GALLERY of Cosplay Prop Tutorials
GALLERY of Cosplay Wig Wutorials
GALLERY of Cosplay General Tutorials
- Threads Magazine's Teach Yourself to Sew video series
- This somewhat new video series by Threads has some great videos on the basics of sewing. I think they do a really good job of breaking it down into simple steps, whether its about zippers or setting in a sleeve. They provide instruction on some really simple projects to get you used to your machine and the terminology used in sewing. I think it's also a great refresher for anyone who rarely uses techinques, such as setting in zippers. :)

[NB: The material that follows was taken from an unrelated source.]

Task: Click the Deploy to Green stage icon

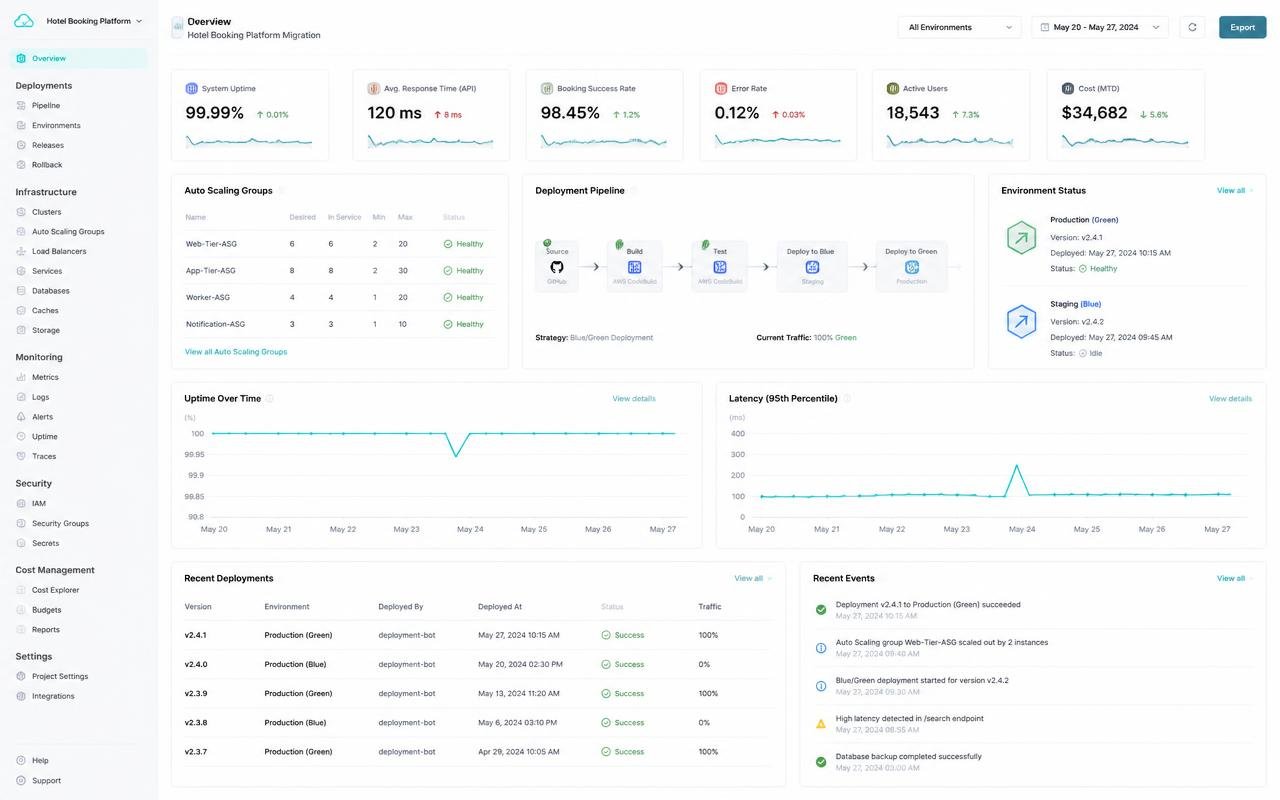Action: (912, 267)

- Threads Magazine (in general)
- Threads Magazine is a great resource for tons of techniques and things you may not have thought of before, or couture technique which will really set off your workmanship. Some of my favorites are covered snaps, how to get perfect tension on your machine, the best way to sew on findings, as well as many more
- The Vogue Book of Sewing
- this is my favorite resource book. It has tons and tons of techinques that may be perfect for what you are doing, but didn't know they existed. If you are someone who can learn how to do something, such as sewing, from reading books; THIS is the book for you. My personal favorite is the last section, which details a lot of couture techniques, which will add that little detail to push your craftsmanship from good to great!
- Ageless Patterns
- A good source for authentic patterns from the 1860s to the 1920s. They have a LOT of patterns and styles, but the pages are a little hard to navigate. BEWARE: These patterns usually come with the most basic of instructions, as they are copied from vintage sewing magazines. I only reccomend that people who are very comfortable with sewing and reading patterns use these, as I had a little bit of a time with the one I got. It would be great for Steampunk people though!
- Laughing Moon Mercantile
- Many less styles than Ageless Patterns, but they are updated, with all the normal pattern markings and gradings as today's patterns. Another good source of 1800s-1900s styles, although limited. Good for steampunk.
- Burda Style
- This is an "open source sewing" site. Meaning, users can create and upload patterns, as well as download patterns, for free, or for low cost. This is good if you want to do things a lot cheaper than you could do by buying patterns at the store, or can't get out to the store. There is one caveat: You will need to sit and do a lot of printing and piecing together pages, or go have it printed at a place which can do large scale printing.